Says Anindya Banerjee, currency analyst at Kotak Securities, “Locally, the norms enacted by Sebi on beneficial ownership of FPI funds by NRIs and also fear of tightening of norms for investments flowing non-FATP compliant countries is causing distress amongst foreign investors. Globally, weakness in EM currencies is being caused by fear of fresh tariffs from US on Chinese imports as well as high oil prices is leading to weakness in rupee. However, we expect the central bank to step into sell dollars to protect the Rupee. Over the near term, volatility can be high. A range of 71.00 to 72.50 is expected.”
Samir Lodha, forex hedging strategist at QuantArt Market Solutions, said: “Two methods of intervention can be effective; a) Japanese style intervention when central bank comes with let’s say $10-20 billion and drive down the level from 72 to 70 or 69. Speculators will think twice before playing against rupee again. However, this is not the style which RBI uses (b) Next one is policy changes. Like curbing buying of dollar-rupee in exchange, tinkering with PP Limit for importers and exporters, raising rates and sound hawkish, changing FII debt limit, offering booster to NRI for deposits ( like done last time) etc.”
“While I am personally not a fan of such schemes, but we can expect such policy changes to come soon. And that will stabilise the dollar-rupee exchange rate,” Lodha added.
Surging dollar hits emerging markets hard
A strengthening US dollar and trade war tensions renewed a sell off in emerging market stocks and currencies. Emerging market stocks fell to a two-week low on Wednesday with Indonesia being at the forefront of the downside move, with stocks falling 3.76 per cent while the Rupiah fell at a near 20-year low against the US dollar.

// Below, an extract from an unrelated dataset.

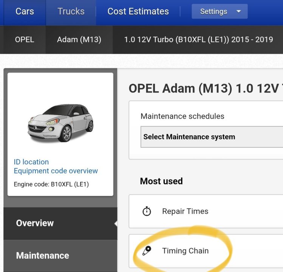The width and height of the screenshot is (283, 272).
Task: Open the Timing Chain entry
Action: (185, 251)
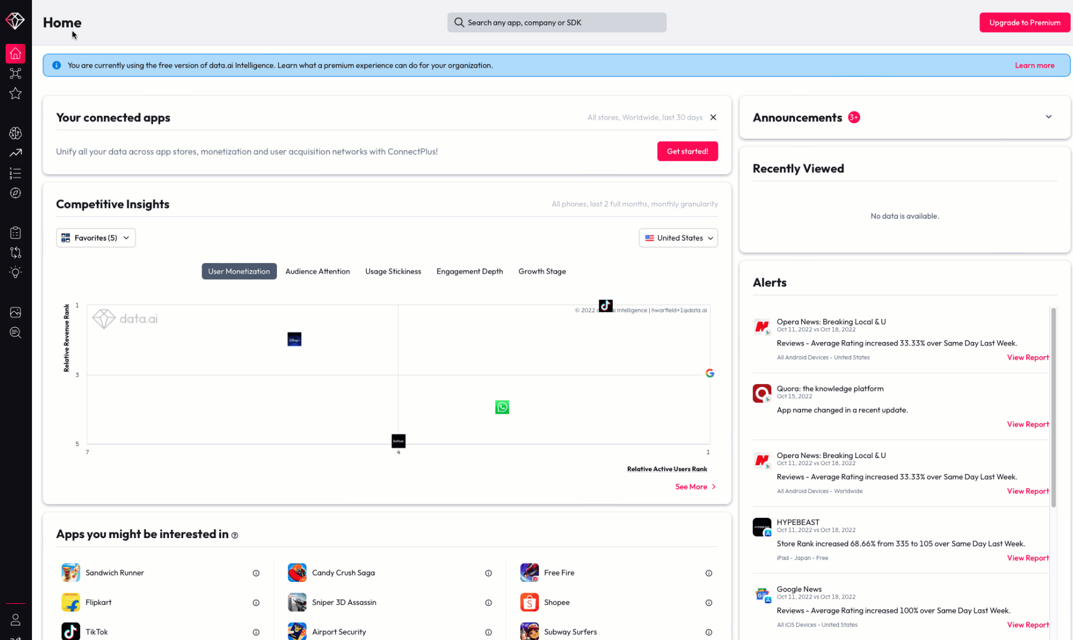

“Growing divergence between the stable markets in developed economies and uncertainty and volatile emerging markets is likely to persist. We expect trade weakness to show up in the data soon, EM capital flows to weaken further, and geopolitical risks to exacerbate in the last four months of the year. Our key concern is the Chinese economy, which needs policy support to sustain the ongoing headwinds from trade wars and domestic deleveraging,” said Taimur Baig, chief economist at DBS Group Research.
The negative tone was set Tuesday by a US manufacturing report that boosted the odds of further Federal Reserve rate increases and a strengthening dollar, and South African data showing the economy entered into recession in the second quarter.